When two community nurses from Hobart presented at the most recent International Palliative Care Conference in Montreal, they were introduced as having something to share that was of global significance.

The District Nurses staff had travelled to Canada to explain Tasmania’s hospice@HOME program, which identifies and purchases tailored support for terminally ill people who wish to die at home, as well family and friends caring for them.

The District Nurses clinical nurse manager, Helen Jarman, said hospice@HOME had achieved international interest because it had made dying at home a possibility for all terminally ill people living in Tasmania.

“So far, 56% of our patients have chosen to die at home, and we have supported them all to achieve that,” she said.

“Even patients with challenging symptoms can achieve this regardless of where they live. We have supported patients and carers across Tasmania including rural and remote areas.”

Ms Jarman said the four-year Commonwealth Government funded project will finish in June 2017, having achieved delivered more than 2000 packages of care. She said a rigorous monitoring and evaluation process is providing robust evidence of significant cost saving for health budgets.

The program employs registered nurses, social workers and care co-ordinators. They visit patients and their families, working with them to identify the respite and domestic or personal care needs. The program then brokers the physical, emotional, psychological or spiritual support that is required.

One patient with a neurological disease received brokered personal-care services, a massage therapist to assist with pain management and a music therapist to reduce emotional distress.

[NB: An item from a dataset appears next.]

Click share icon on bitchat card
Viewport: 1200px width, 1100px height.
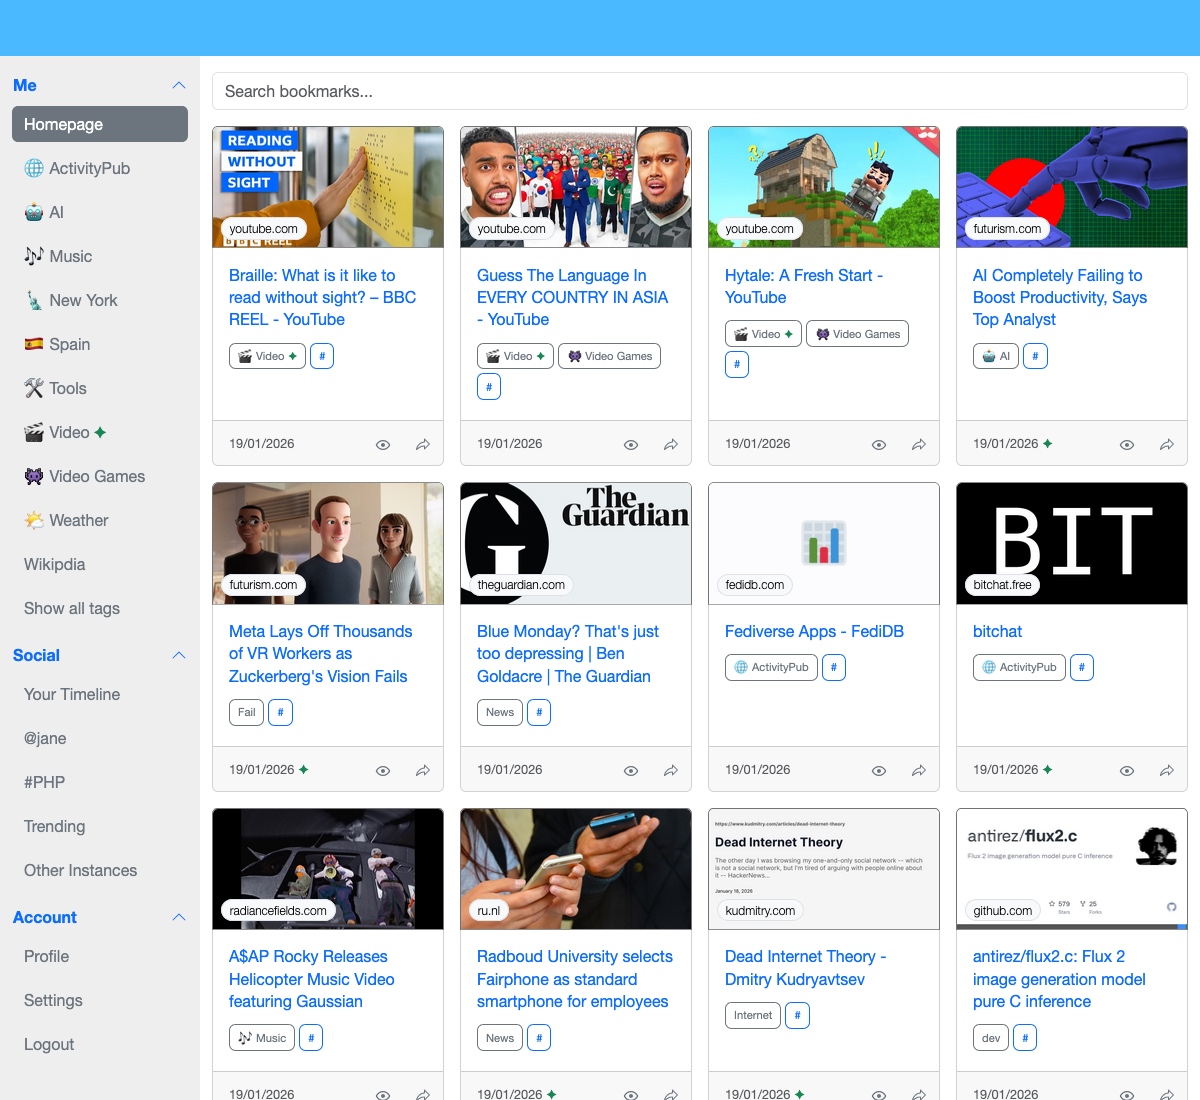tap(1167, 771)
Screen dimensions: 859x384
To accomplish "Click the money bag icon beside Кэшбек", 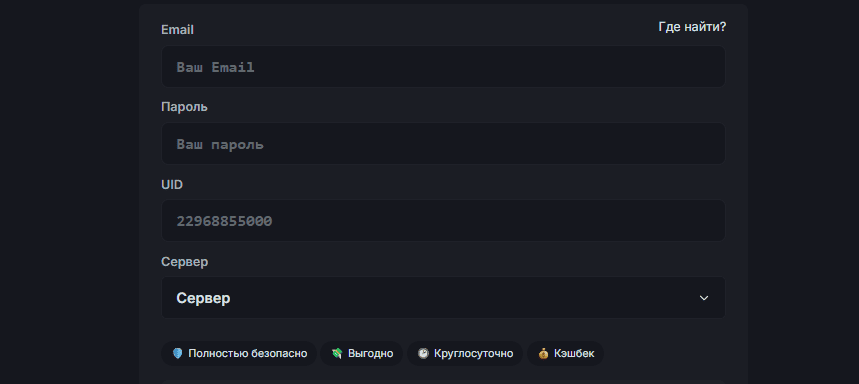I will [543, 353].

Ms Jarman said the program also provides support for carers, potentially preventing burnout which could lead to the person they are caring for needing to be admitted to hospital. Support may be required to help carers manage an additional workload, should a patient lose mobility or become incontinent, or so they can maintain their social networks through activities such as golf or bowls. Respite was organised to enable one carer to continue regularly walking their dog.

When services are not available locally, hospice@HOME coordinates them from elsewhere. One family in rural Tasmania received brokered support from local care providers, as well as two carers who travelled 90 minutes from Hobart for three days each week.

“This was more cost effective than transferring the patient to hospital,” Ms Jarman said.

She said hospice@HOME strives to achieve continuity of care. When patients who are receiving aged-care funding packages require extra services, the program strives to use their existing provider.

hospice@HOME also works closely with the patient’s GP. Ms Jarman said when new patients are referred, “we always ring the patient’s GP to inform them, talk about the patient’s prognosis and confirm that the person has a life-limiting illness. Usually, palliative care is very well managed by GPs who play a pivotal role in a patient’s end-of-life care for those wanting to die at home”.